For interfacing I have started to sew in a fairly light cotton organdie. I plan to line in silk, which I hope to paint. If time is short I might use a plain, coloured lining instead. And buttons? I don’t have any at the moment. While I visited my friend Sharon on Clitheroe market last Saturday, and did buy some recycled buttons from her charity table, these are small ones for shirts – not jacket buttons.
Construction
So far I have cut out the pieces and put in the markings. I made the front darts and attached the interfacing last night. That’s it. Not a very productive week in terms of SWAP. I have been busy with Jungle January and family matters. Here I am trying to get my jumpsuit finished by the end of the month. My new sewing accessory is a great help.
I may or may not finish the jacket by next week end, although each stage is interesting and draws me along. This week I am hoping to carry out the following steps, reserving making the lining and attaching it for next weekend.
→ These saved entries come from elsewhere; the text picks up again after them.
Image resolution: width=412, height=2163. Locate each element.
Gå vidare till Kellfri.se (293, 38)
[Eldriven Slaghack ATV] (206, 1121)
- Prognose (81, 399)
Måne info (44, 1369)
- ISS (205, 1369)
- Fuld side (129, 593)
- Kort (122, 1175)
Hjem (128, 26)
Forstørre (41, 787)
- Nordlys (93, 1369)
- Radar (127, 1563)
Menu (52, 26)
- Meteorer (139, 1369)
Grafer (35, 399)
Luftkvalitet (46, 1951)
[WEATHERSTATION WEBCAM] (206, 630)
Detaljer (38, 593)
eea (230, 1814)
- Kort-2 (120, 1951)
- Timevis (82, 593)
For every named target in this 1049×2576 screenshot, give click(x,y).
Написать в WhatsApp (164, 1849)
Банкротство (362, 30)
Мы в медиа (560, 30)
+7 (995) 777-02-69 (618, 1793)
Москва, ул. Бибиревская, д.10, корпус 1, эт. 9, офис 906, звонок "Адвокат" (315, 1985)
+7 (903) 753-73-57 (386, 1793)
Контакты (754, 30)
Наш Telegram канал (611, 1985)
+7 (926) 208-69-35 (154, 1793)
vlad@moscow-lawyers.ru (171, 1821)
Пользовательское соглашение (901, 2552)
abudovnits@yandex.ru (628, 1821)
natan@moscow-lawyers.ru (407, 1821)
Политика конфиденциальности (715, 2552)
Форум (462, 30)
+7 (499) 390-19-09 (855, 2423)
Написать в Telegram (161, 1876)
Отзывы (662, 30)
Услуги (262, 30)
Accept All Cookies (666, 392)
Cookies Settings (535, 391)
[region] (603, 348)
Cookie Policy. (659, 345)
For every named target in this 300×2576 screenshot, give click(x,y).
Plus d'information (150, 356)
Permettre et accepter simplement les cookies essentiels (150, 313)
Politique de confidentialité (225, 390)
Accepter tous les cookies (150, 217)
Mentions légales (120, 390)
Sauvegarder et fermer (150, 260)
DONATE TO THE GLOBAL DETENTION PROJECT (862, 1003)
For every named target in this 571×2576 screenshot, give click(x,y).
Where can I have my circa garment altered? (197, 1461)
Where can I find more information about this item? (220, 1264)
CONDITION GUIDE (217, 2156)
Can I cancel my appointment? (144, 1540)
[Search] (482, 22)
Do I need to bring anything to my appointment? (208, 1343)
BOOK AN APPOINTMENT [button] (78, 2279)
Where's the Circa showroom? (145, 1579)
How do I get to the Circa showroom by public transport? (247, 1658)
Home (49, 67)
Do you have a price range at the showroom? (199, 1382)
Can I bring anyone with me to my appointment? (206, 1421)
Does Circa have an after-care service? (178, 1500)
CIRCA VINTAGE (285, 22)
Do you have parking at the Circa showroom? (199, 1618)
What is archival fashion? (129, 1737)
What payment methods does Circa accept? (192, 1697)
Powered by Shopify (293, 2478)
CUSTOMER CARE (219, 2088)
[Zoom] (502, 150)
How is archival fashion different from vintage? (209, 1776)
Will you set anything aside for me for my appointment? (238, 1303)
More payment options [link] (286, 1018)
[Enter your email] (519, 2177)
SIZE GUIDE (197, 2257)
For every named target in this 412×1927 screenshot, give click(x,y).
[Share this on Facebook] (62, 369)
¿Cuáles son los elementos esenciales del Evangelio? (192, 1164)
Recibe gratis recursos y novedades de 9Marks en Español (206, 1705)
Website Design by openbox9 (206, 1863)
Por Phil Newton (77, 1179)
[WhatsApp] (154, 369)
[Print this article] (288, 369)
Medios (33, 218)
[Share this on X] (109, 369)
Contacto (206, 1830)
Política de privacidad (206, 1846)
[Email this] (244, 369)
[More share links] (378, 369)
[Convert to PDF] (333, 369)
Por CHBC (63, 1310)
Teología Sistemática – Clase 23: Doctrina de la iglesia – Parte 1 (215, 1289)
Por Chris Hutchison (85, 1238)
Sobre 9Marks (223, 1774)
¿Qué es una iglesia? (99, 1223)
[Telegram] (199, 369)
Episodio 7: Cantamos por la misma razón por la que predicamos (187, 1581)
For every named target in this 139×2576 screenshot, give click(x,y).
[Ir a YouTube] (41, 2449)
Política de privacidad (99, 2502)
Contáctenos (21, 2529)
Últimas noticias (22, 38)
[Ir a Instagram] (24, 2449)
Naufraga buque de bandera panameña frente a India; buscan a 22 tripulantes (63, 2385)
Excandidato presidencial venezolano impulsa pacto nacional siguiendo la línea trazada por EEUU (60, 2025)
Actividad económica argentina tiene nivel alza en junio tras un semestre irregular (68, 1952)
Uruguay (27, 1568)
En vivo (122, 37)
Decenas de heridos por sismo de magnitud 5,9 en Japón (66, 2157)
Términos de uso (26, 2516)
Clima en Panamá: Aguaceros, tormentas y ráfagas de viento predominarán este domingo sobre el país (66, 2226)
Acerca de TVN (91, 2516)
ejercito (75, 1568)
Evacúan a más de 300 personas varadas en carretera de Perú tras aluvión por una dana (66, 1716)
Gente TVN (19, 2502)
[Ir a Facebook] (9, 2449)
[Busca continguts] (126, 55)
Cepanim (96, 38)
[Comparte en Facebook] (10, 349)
- making bound button holes
- pad stitching the collar
- making and attatching the pockets
- inserting the sleeves
- hemming the bodice and sleeves
- attaching the buttons
lynbromley
Great, I am looking forward to seeing the finished jacket. I love the fabric. I’m off to Mum’s later to practice sewing invisible zips ready for my skirt!
Stephanie
Your husband’s comments are great! I really enjoy these construction posts. Right now I’m trying to figure out the best way to do the FBA on my jacket…a little terrified to begin, honestly, but there’s no time like the present. I had a slow sewing/knitting week, too. Lucky you to have so many interested helpers!
Joyce
Many hats you wear Kate, that jacket is going to look terrific on you, especially with the added shaping from the darts.